■ **Work order**:
Copy out the lines of the data below word for word, starting at the line that contains "coordinates (322, 74)." and ending at the line that contains "Looking at the image, I should click on (370, 380).", with both of those lines included.

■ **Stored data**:
*-*-*

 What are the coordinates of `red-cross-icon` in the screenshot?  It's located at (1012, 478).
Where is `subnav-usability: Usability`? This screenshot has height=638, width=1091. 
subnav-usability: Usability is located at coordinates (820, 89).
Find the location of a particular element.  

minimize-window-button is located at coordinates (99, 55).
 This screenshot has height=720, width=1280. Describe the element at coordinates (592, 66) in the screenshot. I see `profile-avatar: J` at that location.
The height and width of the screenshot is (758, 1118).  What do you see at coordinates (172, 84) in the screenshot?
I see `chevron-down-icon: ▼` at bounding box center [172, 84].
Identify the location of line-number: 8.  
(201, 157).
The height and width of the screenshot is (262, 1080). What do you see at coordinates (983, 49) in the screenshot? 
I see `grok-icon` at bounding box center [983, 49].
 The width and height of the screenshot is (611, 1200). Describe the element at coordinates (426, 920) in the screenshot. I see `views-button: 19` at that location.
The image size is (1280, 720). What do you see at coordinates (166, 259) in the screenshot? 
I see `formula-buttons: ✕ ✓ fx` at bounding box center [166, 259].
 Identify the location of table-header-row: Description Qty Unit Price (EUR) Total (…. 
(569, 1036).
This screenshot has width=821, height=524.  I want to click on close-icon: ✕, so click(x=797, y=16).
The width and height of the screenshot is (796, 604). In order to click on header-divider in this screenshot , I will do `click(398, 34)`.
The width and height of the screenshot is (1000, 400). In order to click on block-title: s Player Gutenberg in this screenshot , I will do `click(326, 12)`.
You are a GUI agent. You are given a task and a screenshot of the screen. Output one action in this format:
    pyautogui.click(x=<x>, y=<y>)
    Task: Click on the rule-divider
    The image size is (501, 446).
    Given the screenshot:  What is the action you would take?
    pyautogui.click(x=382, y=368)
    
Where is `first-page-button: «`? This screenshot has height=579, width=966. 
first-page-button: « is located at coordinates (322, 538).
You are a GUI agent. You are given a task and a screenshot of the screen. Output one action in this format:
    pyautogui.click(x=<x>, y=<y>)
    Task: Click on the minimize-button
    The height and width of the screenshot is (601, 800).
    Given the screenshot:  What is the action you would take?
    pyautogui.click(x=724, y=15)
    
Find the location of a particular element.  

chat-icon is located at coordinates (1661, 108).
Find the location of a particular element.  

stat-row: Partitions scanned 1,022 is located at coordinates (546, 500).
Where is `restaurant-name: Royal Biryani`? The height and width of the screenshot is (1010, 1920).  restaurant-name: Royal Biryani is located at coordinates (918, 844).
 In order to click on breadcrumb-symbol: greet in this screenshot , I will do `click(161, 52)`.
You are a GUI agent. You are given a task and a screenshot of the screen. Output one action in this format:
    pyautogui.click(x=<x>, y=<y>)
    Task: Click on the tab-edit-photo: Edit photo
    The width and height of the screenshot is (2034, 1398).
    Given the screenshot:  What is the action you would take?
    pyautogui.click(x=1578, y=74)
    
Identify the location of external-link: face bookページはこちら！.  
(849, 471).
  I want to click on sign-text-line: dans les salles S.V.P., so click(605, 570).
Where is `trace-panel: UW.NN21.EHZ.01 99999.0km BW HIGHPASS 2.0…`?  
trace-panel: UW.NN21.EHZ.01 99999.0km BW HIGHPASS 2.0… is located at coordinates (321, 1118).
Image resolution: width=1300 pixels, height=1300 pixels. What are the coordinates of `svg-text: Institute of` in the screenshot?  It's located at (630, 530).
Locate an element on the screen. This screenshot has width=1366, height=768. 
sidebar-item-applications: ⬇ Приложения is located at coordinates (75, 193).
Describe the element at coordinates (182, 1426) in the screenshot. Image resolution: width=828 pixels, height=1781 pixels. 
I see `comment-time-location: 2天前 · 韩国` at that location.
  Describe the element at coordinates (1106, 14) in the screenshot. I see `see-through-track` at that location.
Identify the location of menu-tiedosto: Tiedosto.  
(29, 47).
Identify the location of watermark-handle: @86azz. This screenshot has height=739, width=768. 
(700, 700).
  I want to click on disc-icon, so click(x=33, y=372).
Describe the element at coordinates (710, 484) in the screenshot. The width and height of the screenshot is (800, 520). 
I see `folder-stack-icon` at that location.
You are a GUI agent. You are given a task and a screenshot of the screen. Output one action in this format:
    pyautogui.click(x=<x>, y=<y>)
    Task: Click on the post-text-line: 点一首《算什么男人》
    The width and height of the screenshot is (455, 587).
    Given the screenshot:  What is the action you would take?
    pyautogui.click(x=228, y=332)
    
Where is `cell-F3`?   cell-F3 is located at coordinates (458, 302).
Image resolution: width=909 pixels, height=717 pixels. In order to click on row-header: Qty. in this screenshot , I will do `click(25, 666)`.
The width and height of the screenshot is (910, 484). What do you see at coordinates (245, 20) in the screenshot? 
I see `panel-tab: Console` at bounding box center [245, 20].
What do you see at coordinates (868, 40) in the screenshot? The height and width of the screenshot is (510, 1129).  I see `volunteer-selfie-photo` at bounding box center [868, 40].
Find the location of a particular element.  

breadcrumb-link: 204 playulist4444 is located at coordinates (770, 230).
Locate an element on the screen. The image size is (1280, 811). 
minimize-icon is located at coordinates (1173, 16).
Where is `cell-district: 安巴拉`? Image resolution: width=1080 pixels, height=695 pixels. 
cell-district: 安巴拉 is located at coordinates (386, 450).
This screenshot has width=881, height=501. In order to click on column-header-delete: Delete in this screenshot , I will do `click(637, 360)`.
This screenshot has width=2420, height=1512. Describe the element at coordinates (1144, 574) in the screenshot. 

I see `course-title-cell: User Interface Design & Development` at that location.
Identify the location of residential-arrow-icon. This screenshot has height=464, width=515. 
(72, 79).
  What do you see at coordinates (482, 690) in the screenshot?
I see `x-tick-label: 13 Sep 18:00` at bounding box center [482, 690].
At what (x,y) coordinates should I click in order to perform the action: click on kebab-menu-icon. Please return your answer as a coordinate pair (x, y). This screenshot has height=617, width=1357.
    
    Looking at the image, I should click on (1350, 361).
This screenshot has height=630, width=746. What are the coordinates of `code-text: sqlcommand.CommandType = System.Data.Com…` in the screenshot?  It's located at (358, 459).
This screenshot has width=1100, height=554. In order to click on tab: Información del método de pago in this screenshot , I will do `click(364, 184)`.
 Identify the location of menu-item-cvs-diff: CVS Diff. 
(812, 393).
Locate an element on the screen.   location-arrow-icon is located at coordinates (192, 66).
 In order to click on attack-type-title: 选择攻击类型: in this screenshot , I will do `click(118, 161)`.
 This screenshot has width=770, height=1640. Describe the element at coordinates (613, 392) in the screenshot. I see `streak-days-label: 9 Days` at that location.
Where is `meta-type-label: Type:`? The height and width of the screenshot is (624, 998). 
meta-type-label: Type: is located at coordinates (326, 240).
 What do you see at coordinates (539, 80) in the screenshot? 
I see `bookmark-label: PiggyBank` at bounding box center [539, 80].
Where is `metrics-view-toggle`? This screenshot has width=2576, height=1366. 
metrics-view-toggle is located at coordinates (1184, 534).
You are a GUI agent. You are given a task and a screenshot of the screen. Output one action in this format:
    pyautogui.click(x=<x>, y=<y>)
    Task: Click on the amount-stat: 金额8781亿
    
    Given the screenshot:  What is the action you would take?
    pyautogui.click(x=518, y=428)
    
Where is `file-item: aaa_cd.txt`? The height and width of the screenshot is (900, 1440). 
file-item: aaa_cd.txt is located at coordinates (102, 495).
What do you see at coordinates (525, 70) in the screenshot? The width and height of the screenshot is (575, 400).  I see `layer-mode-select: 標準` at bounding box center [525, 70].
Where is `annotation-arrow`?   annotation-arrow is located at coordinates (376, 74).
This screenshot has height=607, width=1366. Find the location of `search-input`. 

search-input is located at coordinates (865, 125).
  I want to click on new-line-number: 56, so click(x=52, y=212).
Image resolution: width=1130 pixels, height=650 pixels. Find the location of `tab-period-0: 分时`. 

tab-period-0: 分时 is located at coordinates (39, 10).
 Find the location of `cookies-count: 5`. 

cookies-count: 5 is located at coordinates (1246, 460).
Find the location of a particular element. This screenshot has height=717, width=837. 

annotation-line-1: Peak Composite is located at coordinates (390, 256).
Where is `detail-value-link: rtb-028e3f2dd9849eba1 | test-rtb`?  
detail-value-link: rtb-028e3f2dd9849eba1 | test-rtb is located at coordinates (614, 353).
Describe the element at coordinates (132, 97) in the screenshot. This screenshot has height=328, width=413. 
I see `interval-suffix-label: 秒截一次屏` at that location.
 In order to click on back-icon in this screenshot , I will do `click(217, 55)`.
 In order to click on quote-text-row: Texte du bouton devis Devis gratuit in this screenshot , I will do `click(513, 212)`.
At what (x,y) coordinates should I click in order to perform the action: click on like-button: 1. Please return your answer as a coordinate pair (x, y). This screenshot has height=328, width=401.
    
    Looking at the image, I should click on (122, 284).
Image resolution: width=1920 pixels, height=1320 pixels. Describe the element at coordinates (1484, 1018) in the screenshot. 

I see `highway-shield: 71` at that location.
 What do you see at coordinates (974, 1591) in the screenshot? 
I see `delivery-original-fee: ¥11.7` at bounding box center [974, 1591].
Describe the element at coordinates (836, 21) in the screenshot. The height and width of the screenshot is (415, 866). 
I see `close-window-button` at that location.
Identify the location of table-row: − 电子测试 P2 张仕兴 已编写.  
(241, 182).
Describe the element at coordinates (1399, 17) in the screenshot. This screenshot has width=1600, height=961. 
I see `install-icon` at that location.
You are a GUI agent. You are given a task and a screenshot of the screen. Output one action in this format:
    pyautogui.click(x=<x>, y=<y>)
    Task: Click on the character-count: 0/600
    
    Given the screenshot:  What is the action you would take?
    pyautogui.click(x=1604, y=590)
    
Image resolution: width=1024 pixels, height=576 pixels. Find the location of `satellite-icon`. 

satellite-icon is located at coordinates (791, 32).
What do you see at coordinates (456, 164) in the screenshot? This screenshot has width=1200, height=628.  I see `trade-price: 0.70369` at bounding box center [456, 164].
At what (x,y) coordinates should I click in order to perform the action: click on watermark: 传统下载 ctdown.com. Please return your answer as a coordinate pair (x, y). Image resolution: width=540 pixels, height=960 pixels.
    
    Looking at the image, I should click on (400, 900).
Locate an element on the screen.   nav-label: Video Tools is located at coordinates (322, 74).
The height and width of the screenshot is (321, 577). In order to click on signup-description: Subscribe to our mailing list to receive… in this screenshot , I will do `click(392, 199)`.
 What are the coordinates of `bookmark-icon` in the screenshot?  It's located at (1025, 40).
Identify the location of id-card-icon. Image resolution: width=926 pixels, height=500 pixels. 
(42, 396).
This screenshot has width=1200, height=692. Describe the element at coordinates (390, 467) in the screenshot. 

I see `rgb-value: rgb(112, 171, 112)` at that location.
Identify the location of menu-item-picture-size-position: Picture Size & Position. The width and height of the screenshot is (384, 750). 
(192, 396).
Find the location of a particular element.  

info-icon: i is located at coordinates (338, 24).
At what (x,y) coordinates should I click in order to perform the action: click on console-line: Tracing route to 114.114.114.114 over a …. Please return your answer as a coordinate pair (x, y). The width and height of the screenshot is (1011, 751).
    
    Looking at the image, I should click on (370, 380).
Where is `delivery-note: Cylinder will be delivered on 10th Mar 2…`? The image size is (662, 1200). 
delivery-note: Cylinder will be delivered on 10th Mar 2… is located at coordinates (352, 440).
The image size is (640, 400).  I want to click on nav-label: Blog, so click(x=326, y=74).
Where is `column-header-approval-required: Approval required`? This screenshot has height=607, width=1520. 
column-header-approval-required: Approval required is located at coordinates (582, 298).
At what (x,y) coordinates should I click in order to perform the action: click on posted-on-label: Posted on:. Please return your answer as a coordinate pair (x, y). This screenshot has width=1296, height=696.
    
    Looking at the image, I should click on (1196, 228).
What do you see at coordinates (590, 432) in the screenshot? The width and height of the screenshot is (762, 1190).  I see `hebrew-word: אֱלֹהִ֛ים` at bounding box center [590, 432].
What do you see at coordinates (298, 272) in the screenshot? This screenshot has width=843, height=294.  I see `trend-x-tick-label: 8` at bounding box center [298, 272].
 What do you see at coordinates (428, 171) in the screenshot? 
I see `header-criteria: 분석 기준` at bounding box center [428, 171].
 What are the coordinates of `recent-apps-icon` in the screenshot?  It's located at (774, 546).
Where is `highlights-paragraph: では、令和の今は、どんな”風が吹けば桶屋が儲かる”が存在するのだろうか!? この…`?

*-*-*

■ **Task response**:
Locate an element on the screen.   nav-label: Video Tools is located at coordinates (322, 74).
The height and width of the screenshot is (321, 577). In order to click on signup-description: Subscribe to our mailing list to receive… in this screenshot , I will do `click(392, 199)`.
 What are the coordinates of `bookmark-icon` in the screenshot?  It's located at (1025, 40).
Identify the location of id-card-icon. Image resolution: width=926 pixels, height=500 pixels. 
(42, 396).
This screenshot has width=1200, height=692. Describe the element at coordinates (390, 467) in the screenshot. 

I see `rgb-value: rgb(112, 171, 112)` at that location.
Identify the location of menu-item-picture-size-position: Picture Size & Position. The width and height of the screenshot is (384, 750). 
(192, 396).
Find the location of a particular element.  

info-icon: i is located at coordinates (338, 24).
At what (x,y) coordinates should I click in order to perform the action: click on console-line: Tracing route to 114.114.114.114 over a …. Please return your answer as a coordinate pair (x, y). The width and height of the screenshot is (1011, 751).
    
    Looking at the image, I should click on (370, 380).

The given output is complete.